Можно губить людей, воображая, что спасаешь их. Но когда с ясным и холодным хохотом не только сознаешь, но и другому сознаешься, что никого любить не можешь и не желаешь, что все на свете жалкая комедия, в которой горсть подлецов должна надувать табуны болванов, то приходить во имя подобного миросозерцания в фанатическую экзальтацию, в религиозный лиризм положительно невозможно, и художник который изображает нам в одном лице, даже в одной сцене, такие несовместимости, создает химеру, нелепость, художественную ложь.
Точно так же трудно допустить, как бы ни были ничтожны нравственные характеры участников тайного кружка, чтобы ими возможно было помыкать с тем наглым презрением и насмешкою, с какими относится к ним во время «заседания» Петр Верховенский.
«Ничего, продолжайте, я не слушаю», — крикнул Верховенский, громко требуя себе коньяку в то время, как один из участников начал изложение своей доктрины.

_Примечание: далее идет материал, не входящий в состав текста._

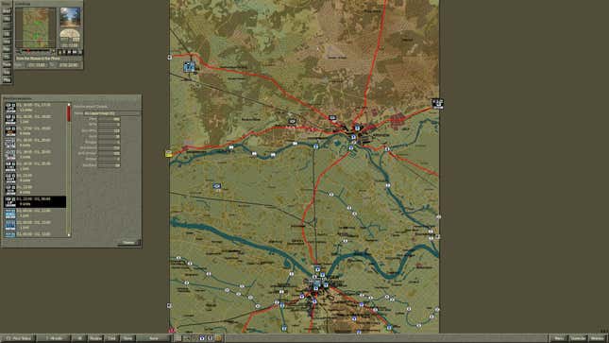Toggle the leftmost small icon in the bottom toolbar
The width and height of the screenshot is (609, 343).
[178, 338]
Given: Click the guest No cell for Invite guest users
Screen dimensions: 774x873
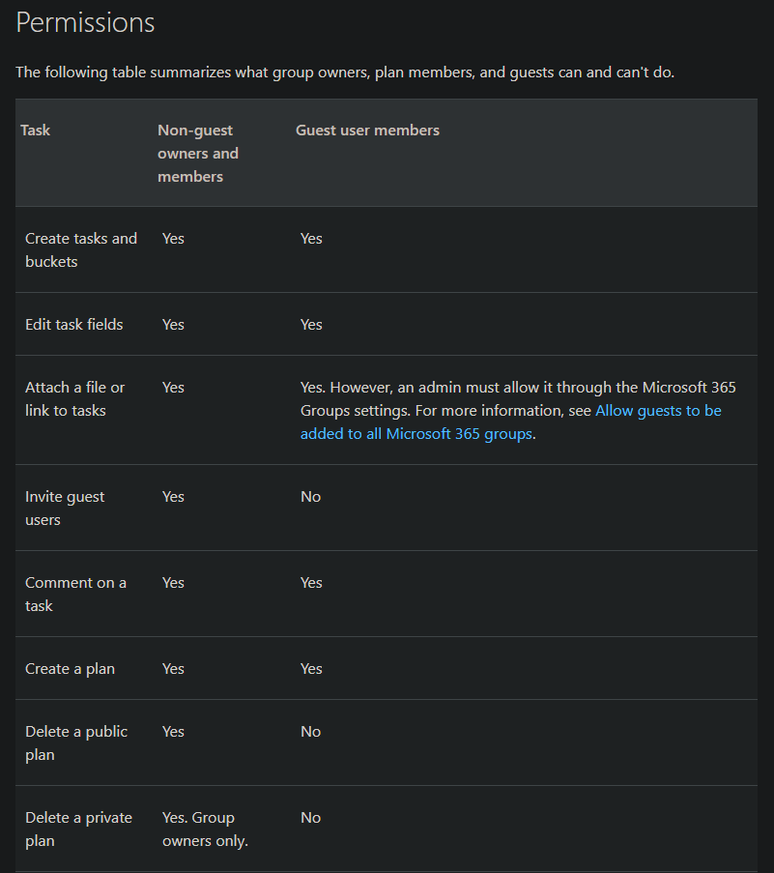Looking at the screenshot, I should coord(310,496).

«Арина Прохоровна, нет у вас ножниц, забыл ногти обстричь», — промолвил он, безмятежно рассматривая свои длинные и нечистые ногти, в ответ на воззвание оратора к помощи.

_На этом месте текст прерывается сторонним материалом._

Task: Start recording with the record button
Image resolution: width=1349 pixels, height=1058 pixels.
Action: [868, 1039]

«Однако порядочный вздор!» — заключает он политические дебаты товарищей.
Конечно, это очень оригинально и очень эффектно, но весьма маловероятно и во всяком случае совершенно противоречит собственному рецепту Верховенского: «Побольше мрачности».
Люди, которые собираются рисковать, своею головою из-за какой бы то ни было вредной утопии, не могут же в самом деле состоять сплошь из глупых мальчишек и тупиц, на которых победоносно влияет всякая нахальная выходка пустого человека, не имеющего в себе никаких условий нравственного и умственного влияния.
Да автор к тому же рисует многих из этих заговорщиков далеко не ничтожными людьми, а гораздо более упрямыми и последовательными фанатиками, чем чересчур развязный Петр Степанович.
Правда, описывая заседание «у наших», автор дал волю своему сатирическому чувству и сочинил довольно забавную водевильную сцену. Там действует и «гимназист, очень горячий и взъерошенный мальчик лет сидевший с мрачным видом оскорбленного в своем достоинстве молодого человека и видимо страдая за свои 18 лет. Этот крошка был уже начальником самостоятельной кучки заговорщиков, образовавшейся в высшем классе гимназии». Тут появляется «сытенькая и плотненькая, как шарик, студентка-нигилистка» с свитком в руках, который она развозит по всем университетским городам, чтобы принять участие в страданиях бедных студентов и возбудить их к протесту; тут «длинноухий Шигалев» с необычайно толстою и чрезвычайно мелко исписанною тетрадью, где изложена его собственная система устройства мира; краткое изложение содержания ее потребует, по объяснению Шигалева, «по крайней мере десять вечеров».
«Кроме того, объявляю, что система моя не окончена, — дополняет автор. — Я запутался в собственных данных, и мое заключение в прямом противоречии с первоначальною идеей. Выходя из безграничной свободы, я заключил безграничным деспотизмом. Прибавлю однако ж, что, кроме моего разрешения общественной формулы, не может быть никакого».